[DIRECTIONS] Start the copy at the line holding "You are a GUI" and continue it exactly through the last line of the entries, leaving out pictures and anything else.

Collected data entries
◆ ◆ ◆ ◆ ◆ ◆ ◆
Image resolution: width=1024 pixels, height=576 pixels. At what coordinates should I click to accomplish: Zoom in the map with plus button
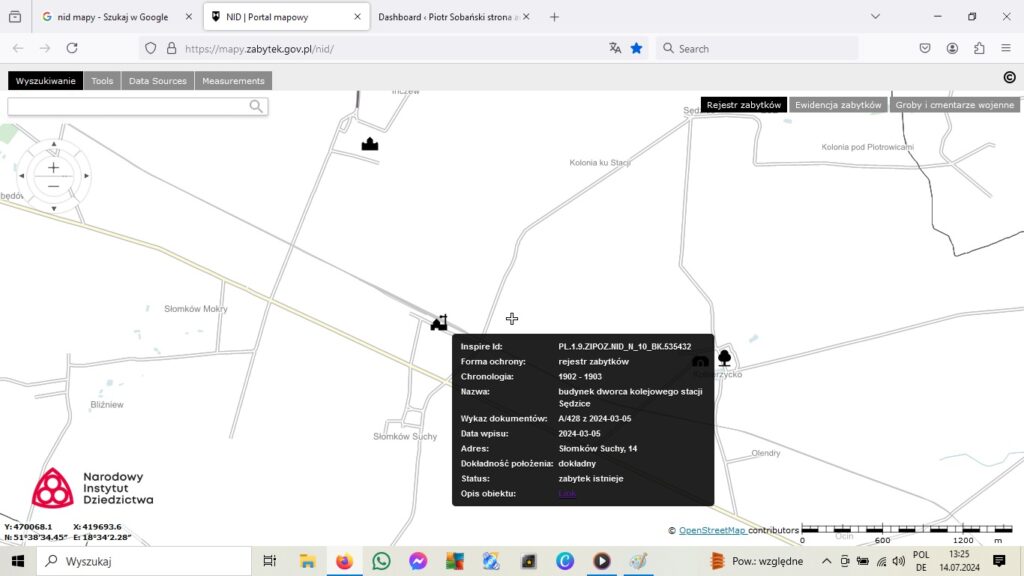click(54, 167)
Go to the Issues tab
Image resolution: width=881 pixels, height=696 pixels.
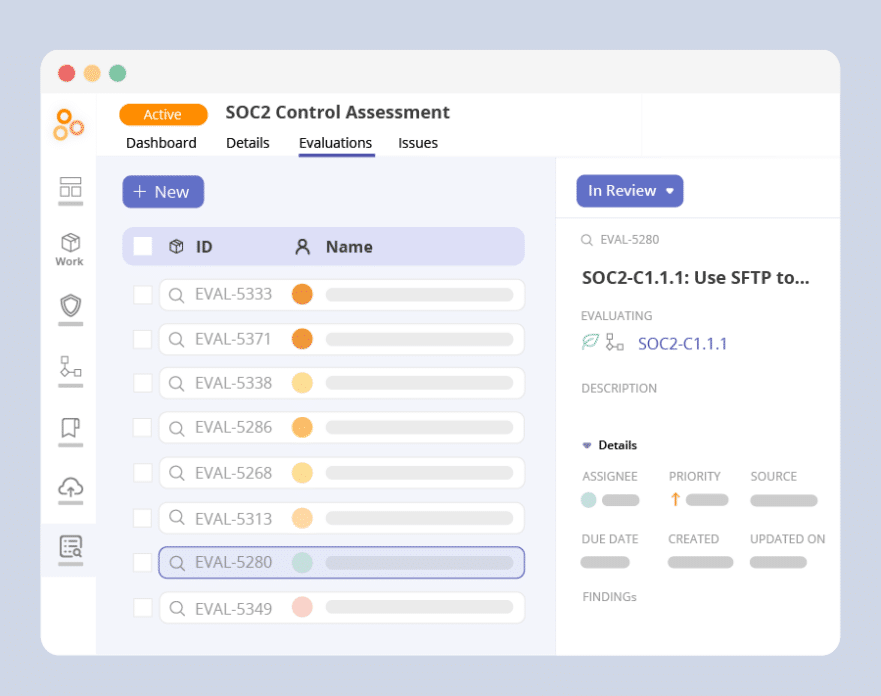pos(418,143)
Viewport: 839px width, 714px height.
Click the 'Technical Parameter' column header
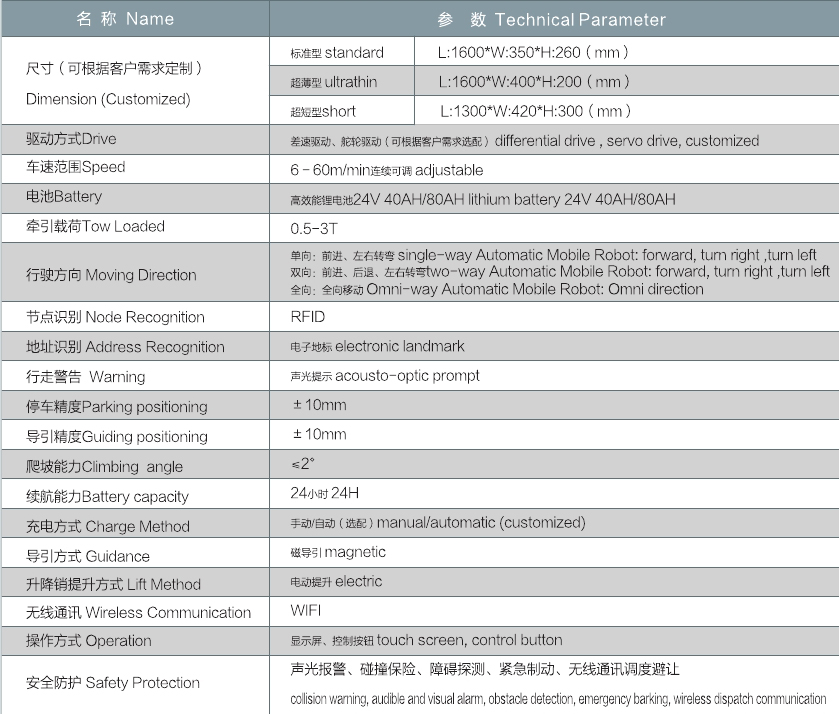pos(551,19)
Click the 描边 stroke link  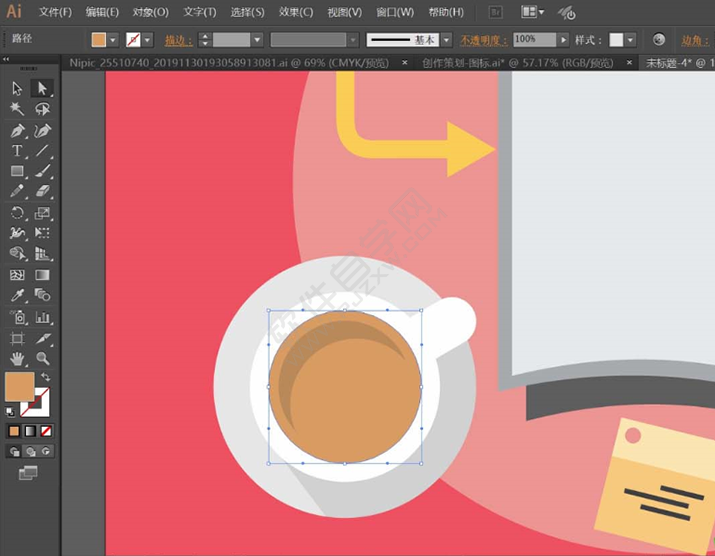coord(175,40)
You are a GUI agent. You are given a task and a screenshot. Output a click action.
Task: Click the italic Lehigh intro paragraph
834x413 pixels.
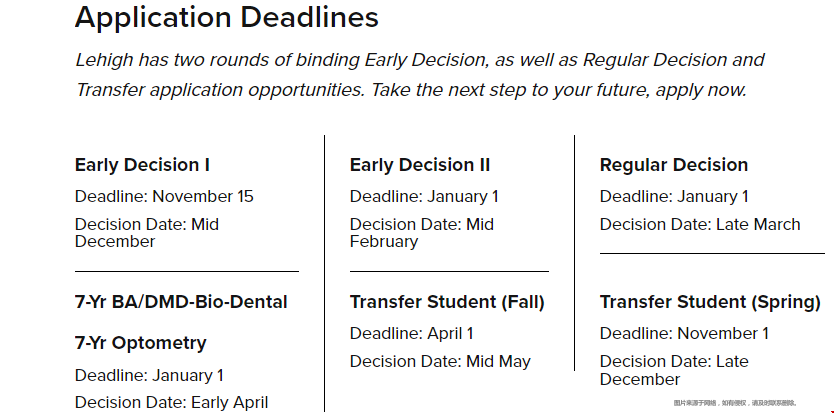(x=420, y=75)
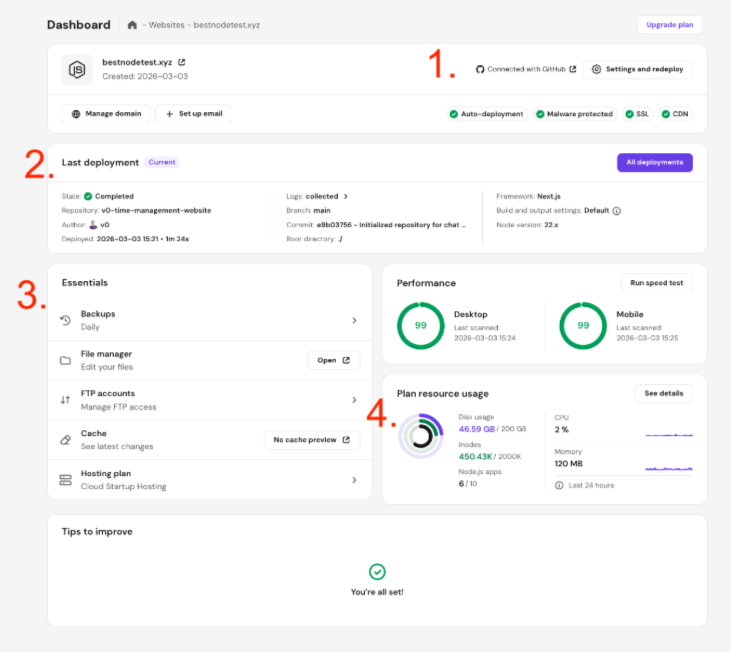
◆ ◆ ◆ ◆ ◆ ◆ ◆
[EXERCISE RESPONSE]
You are a GUI agent. You are given a task and a screenshot. Output a click action.
Task: Click the italic Lehigh intro paragraph
834x413 pixels.
(x=420, y=75)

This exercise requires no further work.